Windows Name resolution
By default, Windows systems use the following list of services to perform name resolution requests.
- Local host file
- Domain Name Service (DNS)
- Link-Local Multicast Name Resolution (LLMNR)
- NETBIOS Name Service (NBNS/WINS)
A pre-requirement for this attack to succeed is that a user/service tries to resolve a name that is not earlier in the Windows name resolution order. This means that neither the local host file and the DNS server can answer the before the LLMNR protocol gets triggered. Below a short list of scenarios that potentially could cause the LLMNR protocol to be used:
– Unreachable SMB shares: Many companies automatically map specific network drives to their employees devices. If these devices were to come in an environment where these shares are not reachable/missing the device will also issue an LLMNR request to try and locate these shares.
– Browser search bar: Multiple browsers try to resolve the name of single word string searches as if they were a hostname before using it in a search query. This means that every time you search for a single word in a browser it will first try to resolve it using the standard Windows name resolution order before treating the string search as a search term.
– Mistyping: As silly as it may sound if a user mistypes the name of a legitimate host the DNS server usually would not have a valid response for this resulting in LLMNR being used.
– Misconfiguration DNS infrastructure: If the DNS server either locally or remote has been misconfigured it could also cause for name resolution issues.

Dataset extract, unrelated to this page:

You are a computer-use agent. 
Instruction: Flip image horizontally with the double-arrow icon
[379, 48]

– Misconfiguration Web Proxy Auto-Discovery (WPAD): The WPAD protocol automatically tries to detect the web proxy settings by trying to fetch the URL of a proxy configuration file. For each URL it cannot resolve with DNS it will send out LLMNR requests. (Do note that this is not default behavior for Google Chrome and Mozilla Firefox, however it is for Internet explorer)
Adversaries can spoof an authoritative source for name resolution on a victim network by responding to LLMNR (UDP 5355)/NBT-NS (UDP 137) traffic as if they know the identity of the requested host, effectively poisoning the service so that the victims will communicate with the adversary-controlled system. If the requested host belongs to a resource that requires identification/authentication, the username and NTLMv2 hash will then be sent to the adversary-controlled system. The adversary can then collect the hash information sent over the wire through tools that monitor the ports for traffic or through network sniffing and crack the hashes offline through brute force to obtain the plaintext passwords.

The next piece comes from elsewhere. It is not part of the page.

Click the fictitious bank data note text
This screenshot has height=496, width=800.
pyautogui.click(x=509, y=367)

LLMNR poisoning detailed example
First the client tries to resolve the \\fileshare name by using DNS.
The DNS then responds that it does not know any host named fileshare.
The client tries again to resolve the fileshare name, However this time it uses LLMNR using a multicast request asking the entire subnet if they know the location of the fileshare.

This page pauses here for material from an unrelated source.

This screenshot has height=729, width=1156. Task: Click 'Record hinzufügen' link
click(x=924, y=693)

The attacker then responds to this request claiming they are \\fileshare. Additionally the attackers device requests the client to send their username and hash to them.
The client then proceeds to send their username and NTLMv2 hash to the attackers device.
The attacker issues an authentication failed response code after capturing the hash, resulting in the termination of the connection.
LLMNR poisoning is an attack that is still to this day and age a very big risk to many active directory environments, because this feature is enabled by default and forgotten by a large amount of IT admins and security people alike. Unless dealing with legacy systems the LLMNR feature should be disabled on all devices to mitigate this type of attack.